## Provided passage
>>>>
Posted on January 10, 2014

On January 4, 1997, around 6 a.m., a 39-year old man was admitted to a local Philadelphia hospital with complaints of stomach pain. He was diagnosed with pancreatits based on a preliminary blood test, but a complete blood work-up was never ordered. That same day he died from an undiagnosed ruptured aortic aneurysm.

During trial, witnesses testified that the patient wasn’t seen by a physician until 11 a.m., and the physician did not order, as required by the standard of care, a chest X-ray. A second doctor saw him around 12 p.m., a third-year resident, who noted abnormally high blood pressure but failed to notice an irregular pulse that would have led to cardiovascular testing. He did order a chest X-ray, but it was not interpreted until after the patient died.
<<<<
## Data extract
>>>>
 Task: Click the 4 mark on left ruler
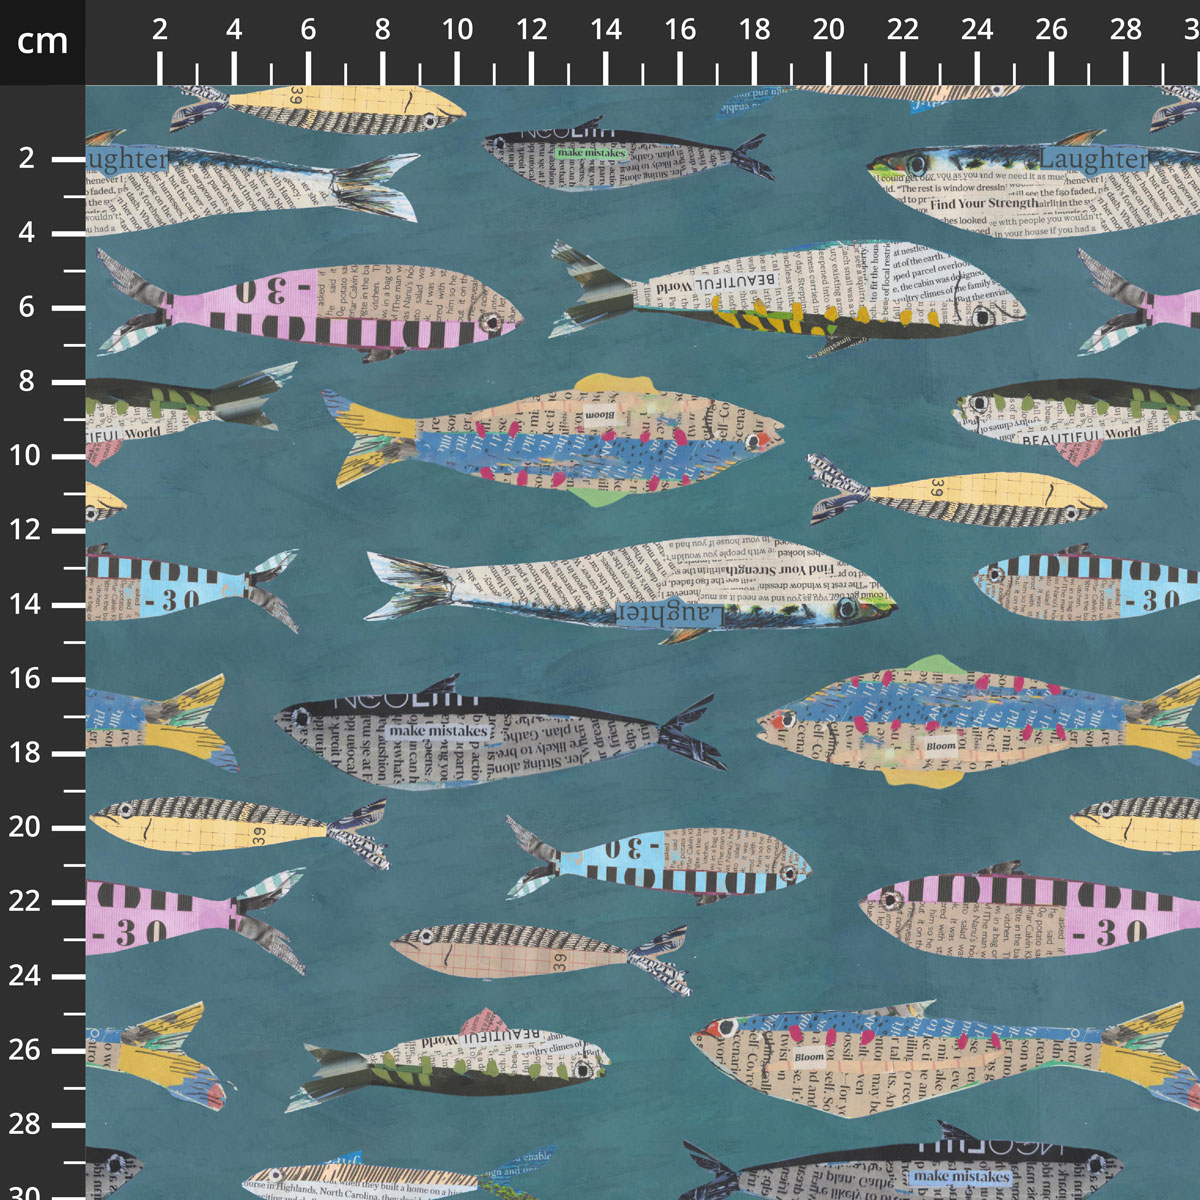(26, 232)
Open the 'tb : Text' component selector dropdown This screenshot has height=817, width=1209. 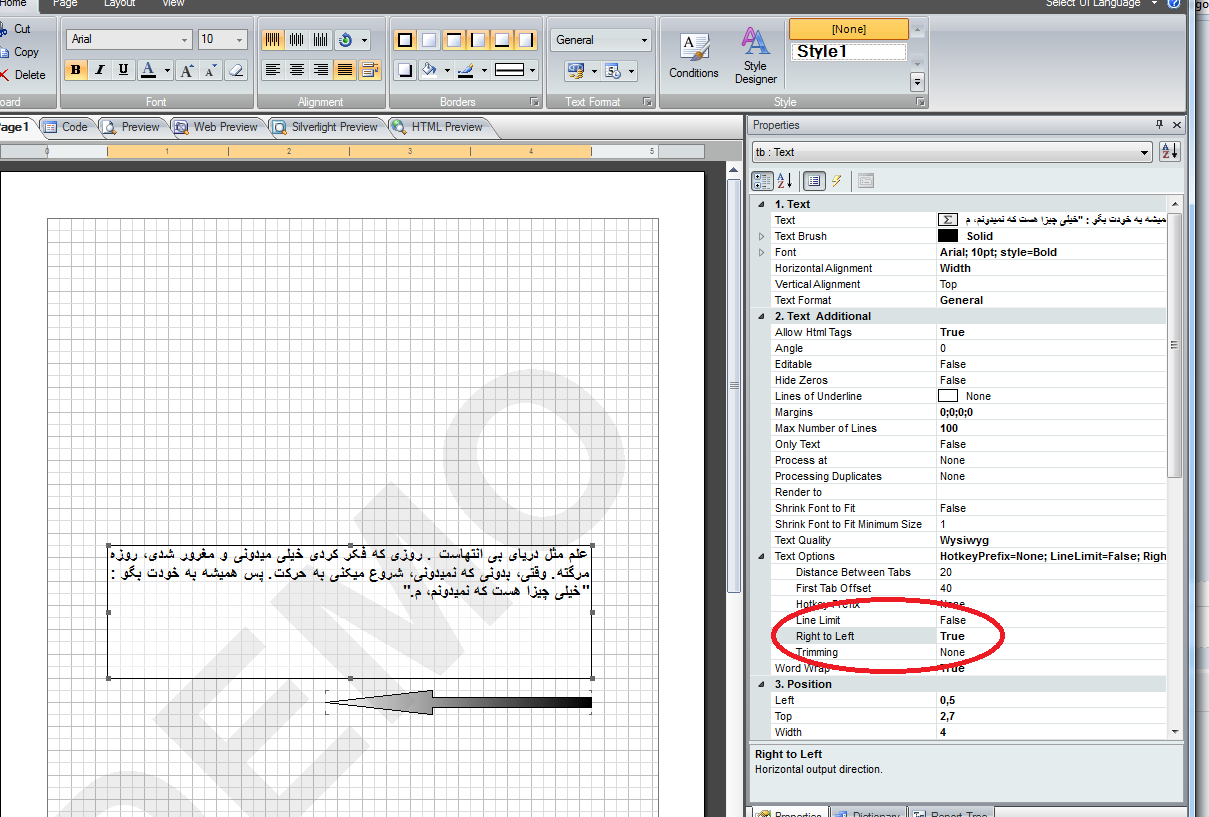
<<<<
## What is needed
Write a continuation of the passage about the 1997 Philadelphia hospital death, picking up right after its final sentence. The listing was taken from a different source than the text above.

## Answer space
Duffy + Partners retained experts in emergency room medicine, vascular surgery, and radiology, who testified that basic tests such as an electrocardiogram, chest x-ray, and a complete blood work-up would have shown early signs of an aortic dissection, where the lining of the aorta opens up, leaking blood into the sac around the heart, causing the patient to bleed to death.

The jury awarded a $4,500,000 verdict against the hospital, finding the hospital negligent. The verdict was reported as one of the largest verdicts in the state that year.